A Blue Shark was briefly seen by some of the participants.
Another – and exceptional – highlight was a big pod of at least 50 Risso’s Dolphins first spotted in the distance breaching completely out of the water. When the entire pod came over to check out the boat, we observed five or more calves.While many pelagic birders have seen Risso’s Dolphins before, a nursery with calves were a lifer for many of us. One adult was photographed with two calves (photo).
Stan Walens writes:“If Risso's calving season is the summer, as researchers speculate, these calves would be 5-7 months old by now, and would have stopped nursing before now. Thus, they'd be a bit more independent from their mothers.Since Risso's form nursery pods, or as we saw yesterday, super-pods, which may be matriarchy-based (so that groups of related females band together) it's possible that the second mother was there but a little further away while one of her sisters guarded both their calves, and thus was not in the frame.”
A marine mammal specialist friend at the Seattle NOAA office writes, "If I am interpreting the pictures correctly, one of the younger animals looks a bit older than the other to me. What also might explain is a lactating female nursing her own calf and another's for some reason."
And finally, when we all thought that it couldn’t get any better, a third highlight, the grand finale: a close Gray Whale surfaced and blew repeatedly near the boat (photos).The Gray Whale has no dorsal fin (well seen in the Minke) but instead has a row of 6 to 12 humps or “knuckles”(well seen in Tom Blackman’s photos on this page).Barnacles and whale lice (amphipods – a kind of crustacean like shrimp) could easily be seen on the animal.
Gray Whales make an extraordinarily long migration from the Arctic Ocean to Baja, traveling near the coast approximately 12,500 miles each year. They feed in bountiful nutrient-rich Arctic waters in the summer, then travel south to calve and mate in the warm, protected tropical lagoons off Baja, Mexico.
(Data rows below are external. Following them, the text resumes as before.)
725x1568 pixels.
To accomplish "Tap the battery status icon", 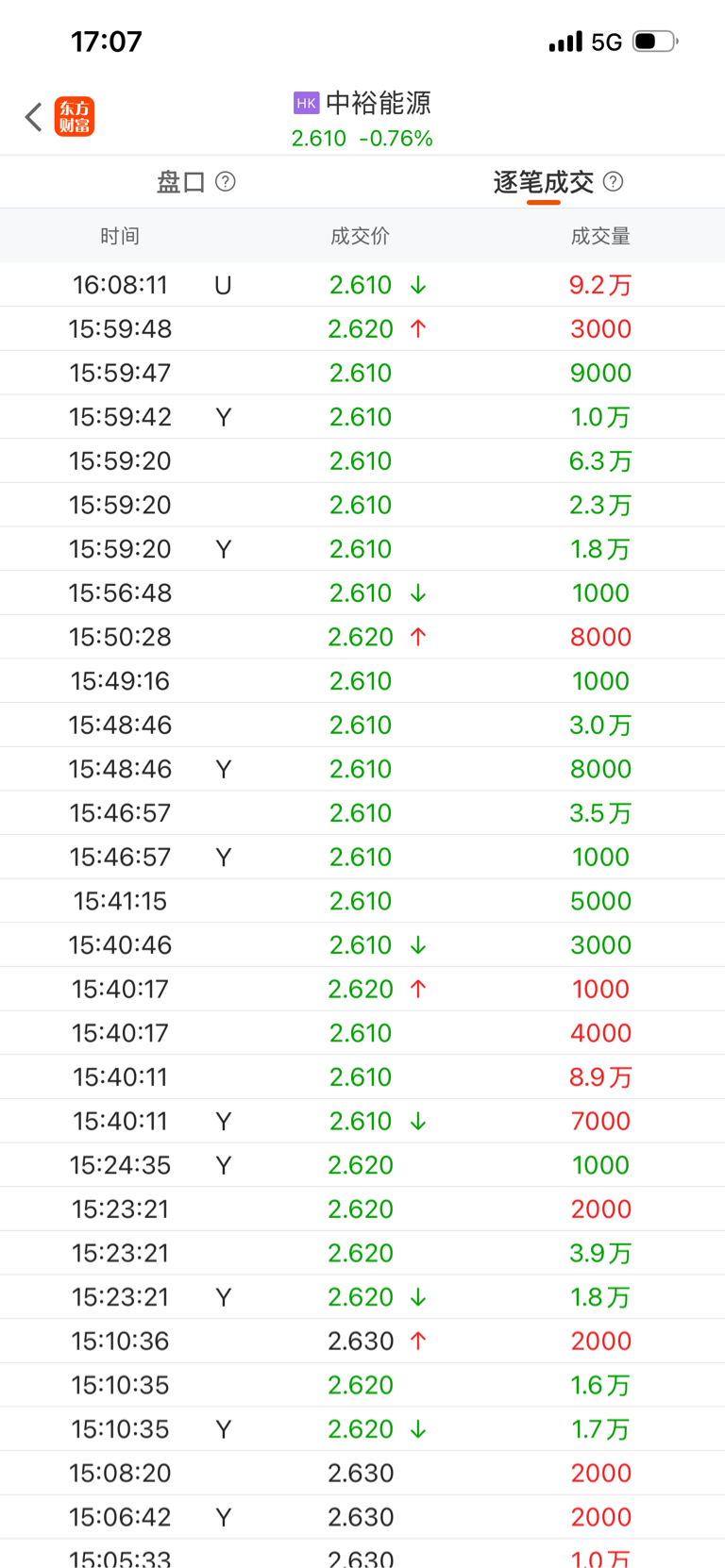I will 655,42.
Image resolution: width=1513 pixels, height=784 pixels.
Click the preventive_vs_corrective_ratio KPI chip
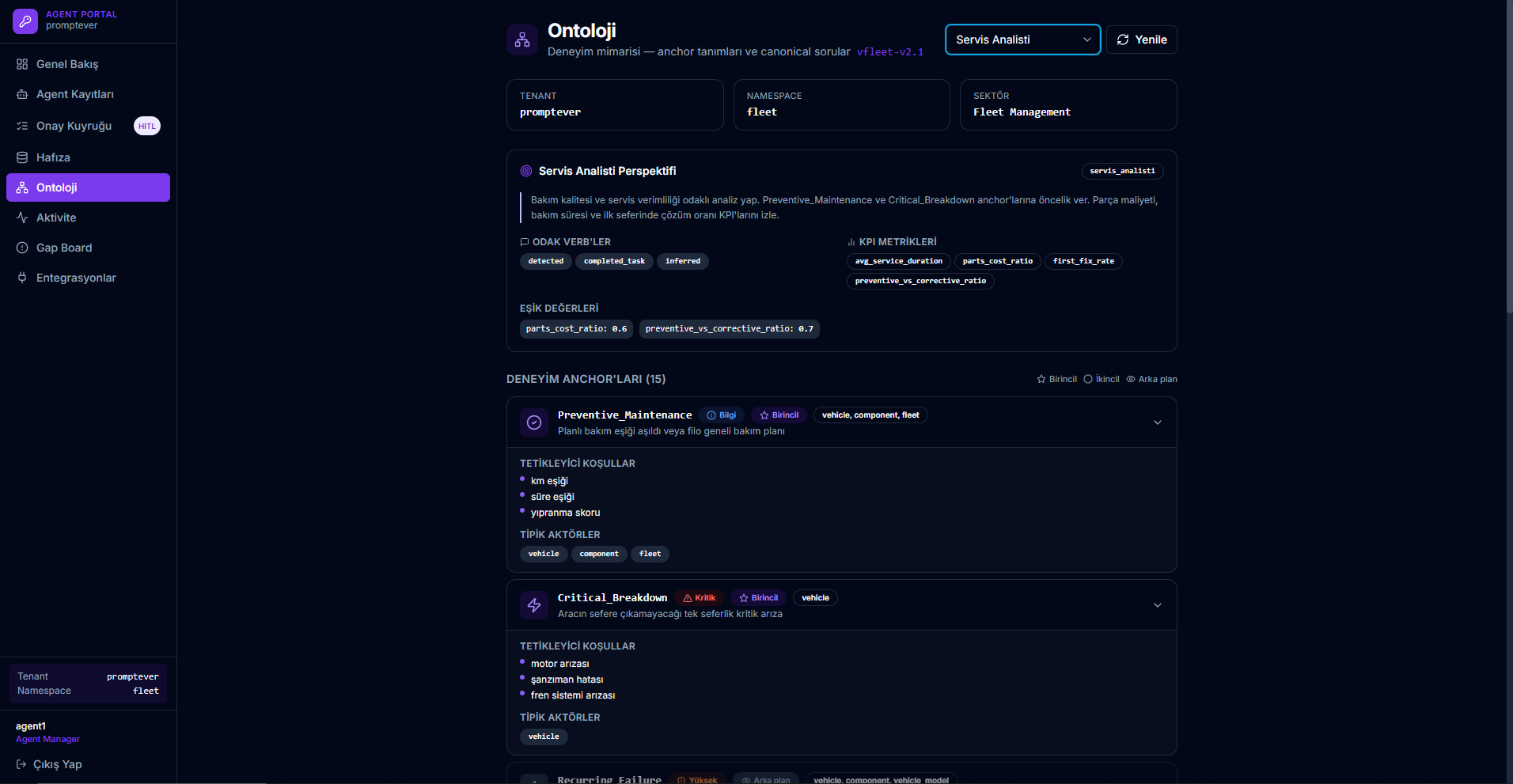click(x=920, y=281)
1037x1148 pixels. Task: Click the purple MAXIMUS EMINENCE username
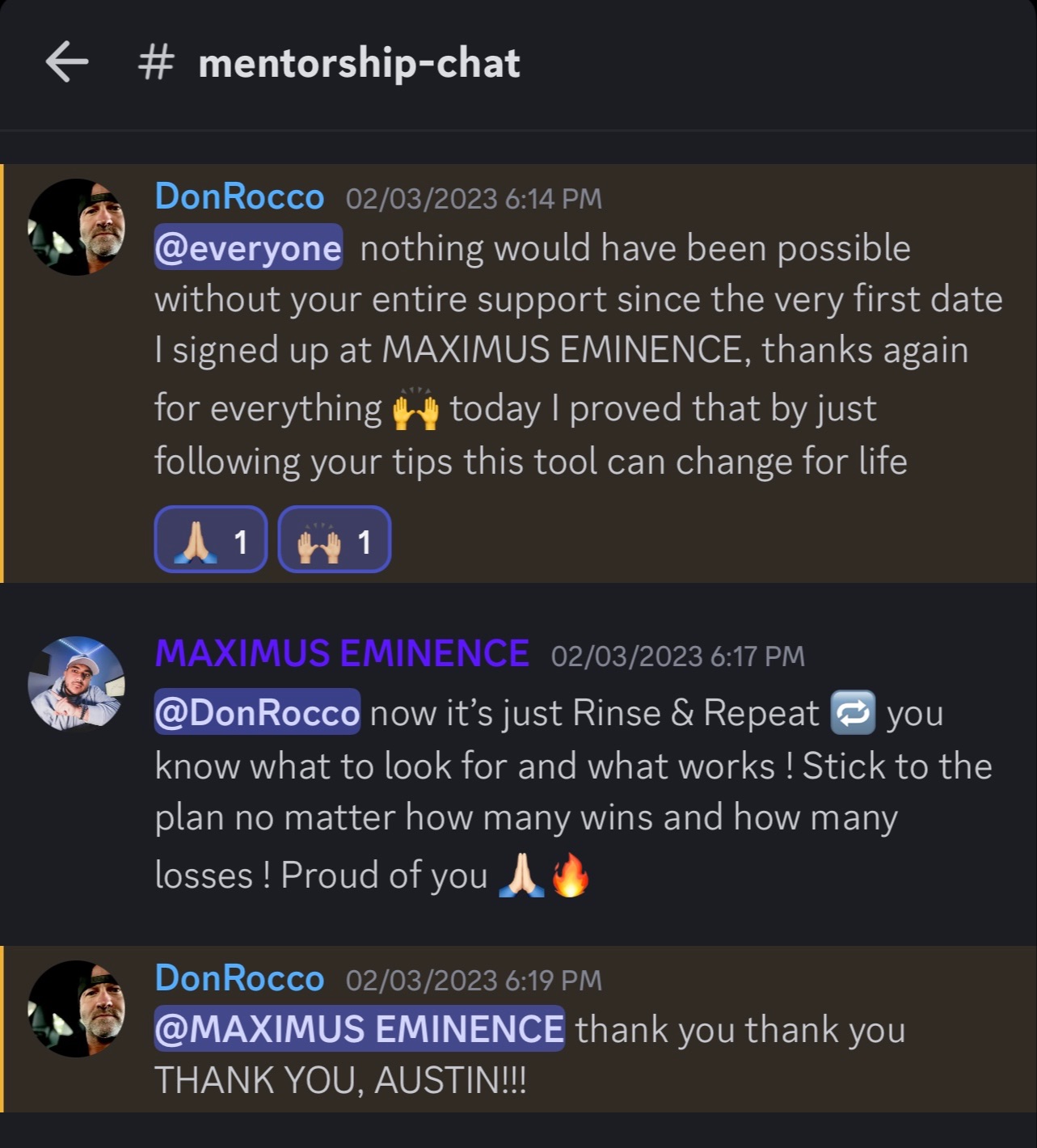click(x=342, y=653)
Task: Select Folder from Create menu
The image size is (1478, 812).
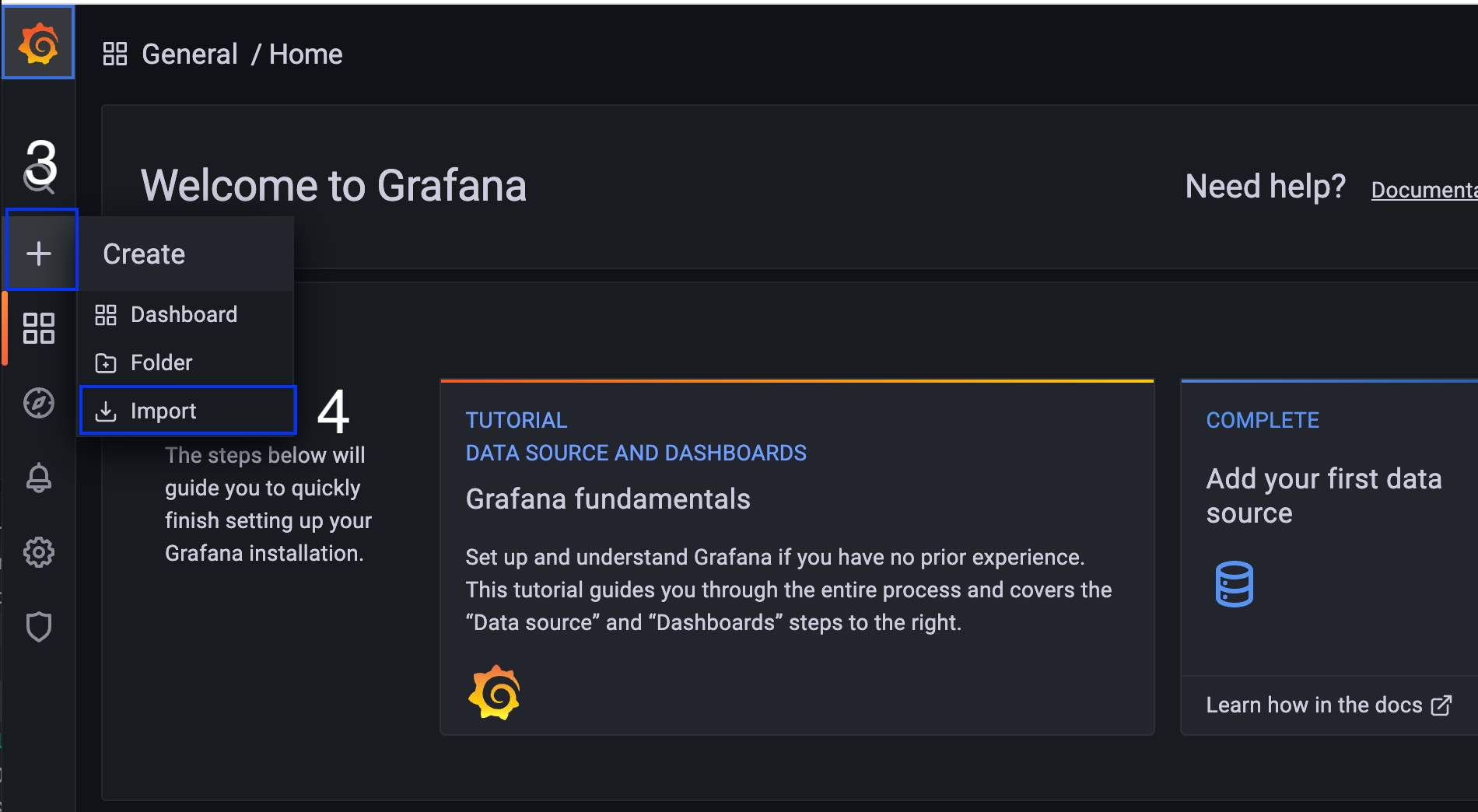Action: pos(161,362)
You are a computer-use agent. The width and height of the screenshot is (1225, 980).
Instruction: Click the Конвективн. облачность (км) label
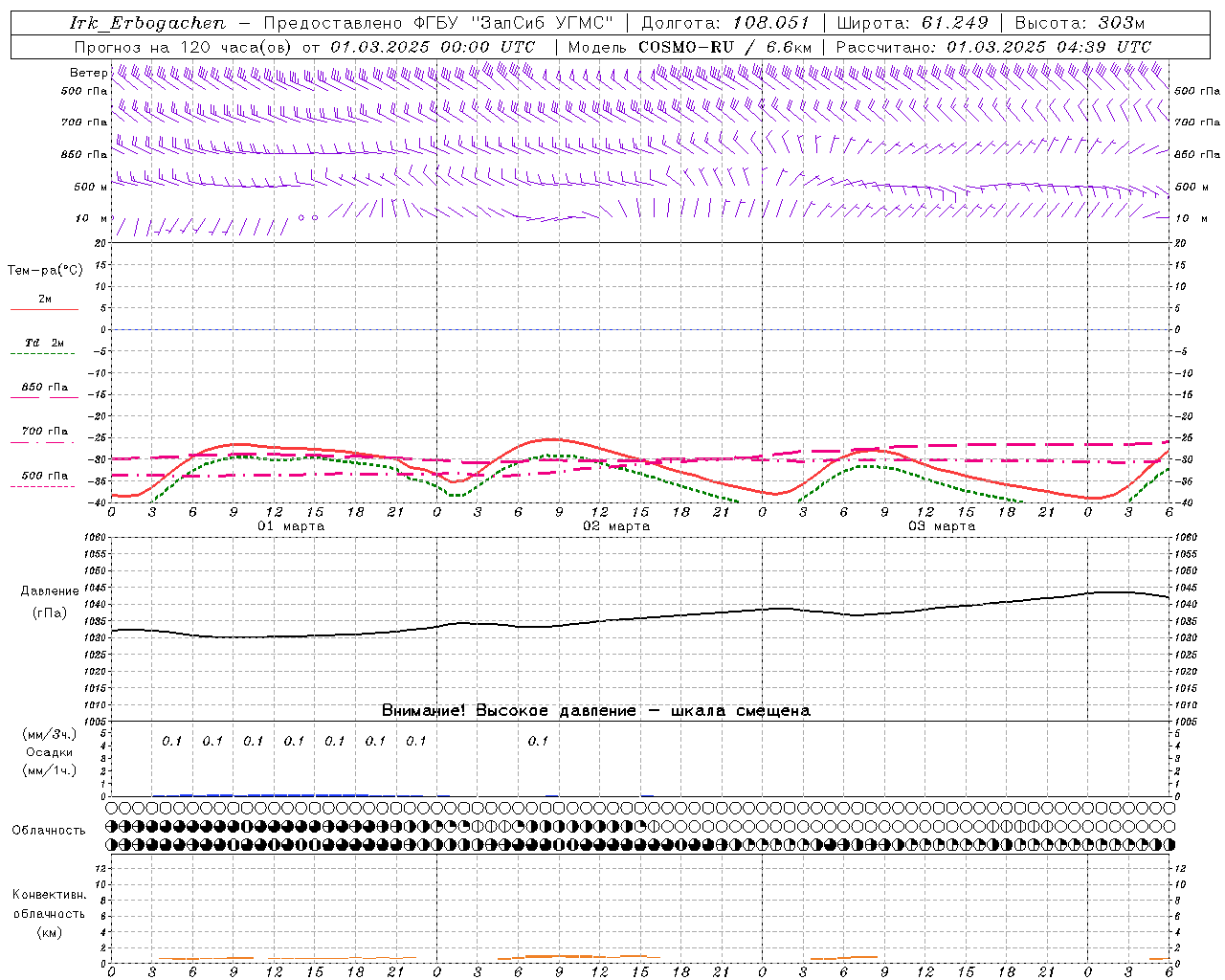tap(49, 913)
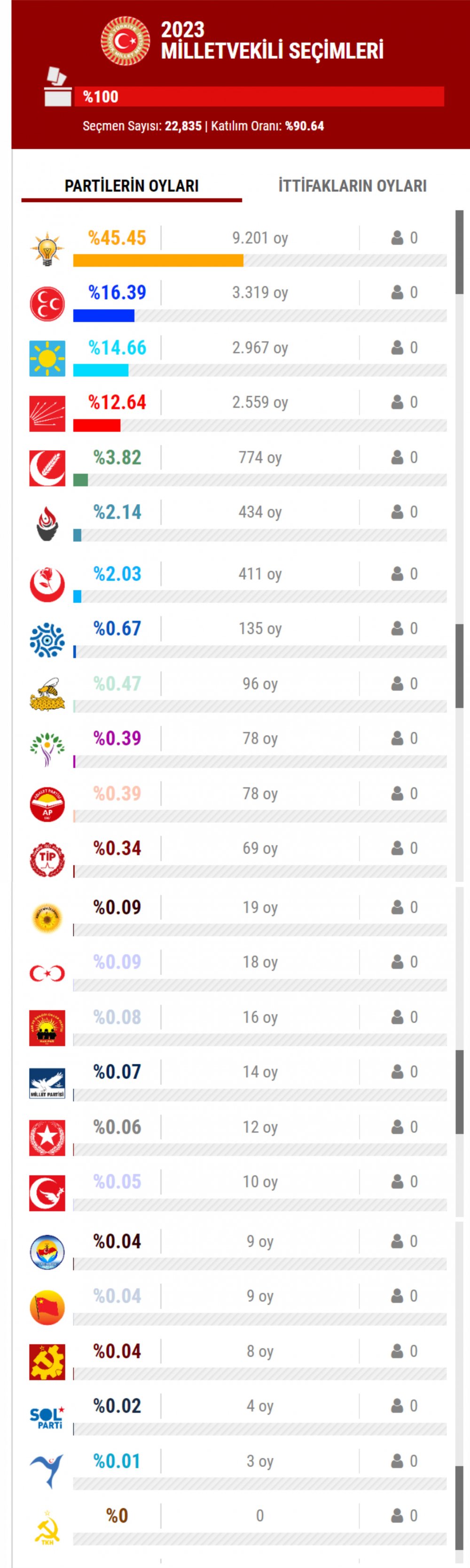
Task: Click the MHP three crescents logo
Action: click(47, 303)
As we neared the Oceanside jetty on our return, we passed near what the captain called “the sea lion buoy” and it was LOADED with California Sea Lions.Shortly thereafter, a Parasitic Jaeger came screaming by the boat.
Following the trip, eight birders joined Guy McCaskie at Oceanside’s Buccaneer Park where the Rusty Blackbird was relocated at it favorite haunts.The rusty wing edging is much reduced from when it was first seen on December 27.
As you can see in the photos, the weather was SoCal fantastic.Captain Joe and first mate Mike worked seamlessly with the leaders to get us on birds and mammals.Sue Morris, our whale and mammal spotter, worked closely with the leaders and exceeded our expectations.Today’s trip (Risso’s nursery pod, 350 alcids, both Minke & Gray Whales, the sunshine and the awesome openness of the ocean) will be talked about for years by all aboard – especially by the many families who brought their children.It was a day to remember. Location:San Diego County Pelagic Observation date:1/31/09 Notes:Buena Vista Audubon pelagic trip from Oceanside Harbor north up the coast to Box Canyon at north end of San Diego County then south to Carlsbad Canyon.